_RECORDS FOR THIS EXERCISE_:
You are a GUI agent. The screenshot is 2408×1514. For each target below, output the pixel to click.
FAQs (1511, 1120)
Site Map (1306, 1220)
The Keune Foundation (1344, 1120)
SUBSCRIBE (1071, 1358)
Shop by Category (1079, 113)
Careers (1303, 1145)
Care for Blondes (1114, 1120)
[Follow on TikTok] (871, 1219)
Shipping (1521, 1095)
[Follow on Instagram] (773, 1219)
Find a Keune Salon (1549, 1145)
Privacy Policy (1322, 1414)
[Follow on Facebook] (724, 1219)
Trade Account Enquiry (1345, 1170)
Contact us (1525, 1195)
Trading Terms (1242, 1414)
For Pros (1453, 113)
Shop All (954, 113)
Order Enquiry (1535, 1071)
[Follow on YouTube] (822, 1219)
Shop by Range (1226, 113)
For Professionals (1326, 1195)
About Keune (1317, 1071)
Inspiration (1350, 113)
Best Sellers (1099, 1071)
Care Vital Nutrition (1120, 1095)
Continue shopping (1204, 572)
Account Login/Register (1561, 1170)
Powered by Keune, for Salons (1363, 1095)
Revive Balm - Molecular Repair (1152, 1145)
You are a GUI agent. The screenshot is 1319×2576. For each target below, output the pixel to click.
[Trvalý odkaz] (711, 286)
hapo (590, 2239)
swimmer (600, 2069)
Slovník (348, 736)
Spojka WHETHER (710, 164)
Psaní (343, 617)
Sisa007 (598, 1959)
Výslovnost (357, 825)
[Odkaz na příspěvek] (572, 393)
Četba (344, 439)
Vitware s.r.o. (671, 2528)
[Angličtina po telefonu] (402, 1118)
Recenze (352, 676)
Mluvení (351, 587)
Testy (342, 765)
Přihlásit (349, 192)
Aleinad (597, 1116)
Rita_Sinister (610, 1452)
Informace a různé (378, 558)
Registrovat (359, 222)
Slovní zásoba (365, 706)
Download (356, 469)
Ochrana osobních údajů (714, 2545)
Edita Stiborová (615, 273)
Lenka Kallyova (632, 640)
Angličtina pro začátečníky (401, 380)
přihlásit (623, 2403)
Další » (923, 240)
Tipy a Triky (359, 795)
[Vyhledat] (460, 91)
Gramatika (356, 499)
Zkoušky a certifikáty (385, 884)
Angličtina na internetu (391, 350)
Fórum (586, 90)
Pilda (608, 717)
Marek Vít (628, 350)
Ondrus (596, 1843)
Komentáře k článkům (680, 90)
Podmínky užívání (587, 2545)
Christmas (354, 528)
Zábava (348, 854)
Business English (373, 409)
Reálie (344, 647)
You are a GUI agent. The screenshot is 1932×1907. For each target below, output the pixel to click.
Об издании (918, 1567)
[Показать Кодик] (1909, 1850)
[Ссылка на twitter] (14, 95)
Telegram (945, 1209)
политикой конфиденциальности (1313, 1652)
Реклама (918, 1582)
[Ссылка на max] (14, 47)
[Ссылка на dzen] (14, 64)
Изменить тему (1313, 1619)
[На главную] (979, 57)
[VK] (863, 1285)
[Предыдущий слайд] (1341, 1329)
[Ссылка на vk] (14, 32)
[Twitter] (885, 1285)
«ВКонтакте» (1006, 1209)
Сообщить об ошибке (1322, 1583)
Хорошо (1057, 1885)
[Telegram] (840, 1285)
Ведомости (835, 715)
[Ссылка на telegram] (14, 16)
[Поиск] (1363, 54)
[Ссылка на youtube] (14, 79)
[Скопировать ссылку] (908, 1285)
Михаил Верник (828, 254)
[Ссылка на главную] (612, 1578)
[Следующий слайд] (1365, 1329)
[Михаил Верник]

_WORK INSTRUCTION_: Retype the records above exactly, so that no line differs from its source.

_ANSWER TO THIS EXERCISE_:
You are a GUI agent. The screenshot is 2408×1514. For each target below, output the pixel to click.
FAQs (1511, 1120)
Site Map (1306, 1220)
The Keune Foundation (1344, 1120)
SUBSCRIBE (1071, 1358)
Shop by Category (1079, 113)
Careers (1303, 1145)
Care for Blondes (1114, 1120)
[Follow on TikTok] (871, 1219)
Shipping (1521, 1095)
[Follow on Instagram] (773, 1219)
Find a Keune Salon (1549, 1145)
Privacy Policy (1322, 1414)
[Follow on Facebook] (724, 1219)
Trade Account Enquiry (1345, 1170)
Contact us (1525, 1195)
Trading Terms (1242, 1414)
For Pros (1453, 113)
Shop All (954, 113)
Order Enquiry (1535, 1071)
[Follow on YouTube] (822, 1219)
Shop by Range (1226, 113)
For Professionals (1326, 1195)
About Keune (1317, 1071)
Inspiration (1350, 113)
Best Sellers (1099, 1071)
Care Vital Nutrition (1120, 1095)
Continue shopping (1204, 572)
Account Login/Register (1561, 1170)
Powered by Keune, for Salons (1363, 1095)
Revive Balm - Molecular Repair (1152, 1145)
You are a GUI agent. The screenshot is 1319×2576. For each target below, output the pixel to click.
[Trvalý odkaz] (711, 286)
hapo (590, 2239)
swimmer (600, 2069)
Slovník (348, 736)
Spojka WHETHER (710, 164)
Psaní (343, 617)
Sisa007 (598, 1959)
Výslovnost (357, 825)
[Odkaz na příspěvek] (572, 393)
Četba (344, 439)
Vitware s.r.o. (671, 2528)
[Angličtina po telefonu] (402, 1118)
Recenze (352, 676)
Mluvení (351, 587)
Testy (342, 765)
Přihlásit (349, 192)
Aleinad (597, 1116)
Rita_Sinister (610, 1452)
Informace a různé (378, 558)
Registrovat (359, 222)
Slovní zásoba (365, 706)
Download (356, 469)
Ochrana osobních údajů (714, 2545)
Edita Stiborová (615, 273)
Lenka Kallyova (632, 640)
Angličtina pro začátečníky (401, 380)
přihlásit (623, 2403)
Další » (923, 240)
Tipy a Triky (359, 795)
[Vyhledat] (460, 91)
Gramatika (356, 499)
Zkoušky a certifikáty (385, 884)
Angličtina na internetu (391, 350)
Fórum (586, 90)
Pilda (608, 717)
Marek Vít (628, 350)
Ondrus (596, 1843)
Komentáře k článkům (680, 90)
Podmínky užívání (587, 2545)
Christmas (354, 528)
Zábava (348, 854)
Business English (373, 409)
Reálie (344, 647)
You are a GUI agent. The screenshot is 1932×1907. For each target below, output the pixel to click.
Об издании (918, 1567)
[Показать Кодик] (1909, 1850)
[Ссылка на twitter] (14, 95)
Telegram (945, 1209)
политикой конфиденциальности (1313, 1652)
Реклама (918, 1582)
[Ссылка на max] (14, 47)
[Ссылка на dzen] (14, 64)
Изменить тему (1313, 1619)
[На главную] (979, 57)
[VK] (863, 1285)
[Предыдущий слайд] (1341, 1329)
[Ссылка на vk] (14, 32)
[Twitter] (885, 1285)
«ВКонтакте» (1006, 1209)
Сообщить об ошибке (1322, 1583)
Хорошо (1057, 1885)
[Telegram] (840, 1285)
Ведомости (835, 715)
[Ссылка на telegram] (14, 16)
[Поиск] (1363, 54)
[Ссылка на youtube] (14, 79)
[Скопировать ссылку] (908, 1285)
Михаил Верник (828, 254)
[Ссылка на главную] (612, 1578)
[Следующий слайд] (1365, 1329)
[Михаил Верник]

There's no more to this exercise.